Identifying and Treating Infertility

Infertility is generally defined as failure to conceive after twelve months of unprotected intercourse. Approximately 85 to 90 percent of healthy young couples conceive within one year, with most of these pregnancies occurring within six months. Therefore, infertility affects approximately ten to fifteen percent of reproductive age couples. Using this definition, a U.S. survey in 2002 revealed that approximately 7.4 percent of married women age fifteen to forty-four, or about 2.1 million women were infertile. The same survey revealed that the incidence of infertility increases with age as 11 percent of childless married women age 15-29 had infertility compared with 17 percent of those age 30 to 34, with 23 percent of those age 35 to 39, and 27 percent of those age 40 to 44. The causes of infertility in general can be divided into male and female factors.

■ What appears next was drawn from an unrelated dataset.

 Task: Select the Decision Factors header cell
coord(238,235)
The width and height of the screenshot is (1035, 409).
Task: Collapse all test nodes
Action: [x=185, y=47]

In a review of several reports containing more than 14,000 infertile couples. The primary diagnosis includes ovulatory disorders (27%), abnormal semen parameters (25%), tubal disease (22%), endometriosis (5%) unexplained infertility (17%) and other causes (4%). These findings can be grouped into five major factors:

  1. Abnormalities in the production of competent oocytes (ovulatory factor or decreased ovarian reserve with depletion of number of remaining oocytes.)
  2. Abnormalities in the Fallopian tubes, uterine cavity, cervical canal, and other pelvic factors affecting transport of the sperm, oocyte, and embryo.
  3. Abnormalities in implantation of the embryo and defects in embryo development.
  4. Abnormalities of production of sperm (male factor).
  5. Other general conditions including immunologic factors which can affect oocytes, sperm, interaction between sperm and egg, embryo development, and implantation.

The initial and standard components of the infertility evaluation includes a semen analysis, documentation of ovulation (blood test-sonogram), and documentation of tubal patency usually by Hysterosalpingogram (HSG) or Laparoscopy if needed. Depending on couples medical history and physical examination findings, other blood test and different hormones assays or other radiologic tests including ultrasound, CT scan or MRI of the abdomen or pituitary gland and brain may be needed.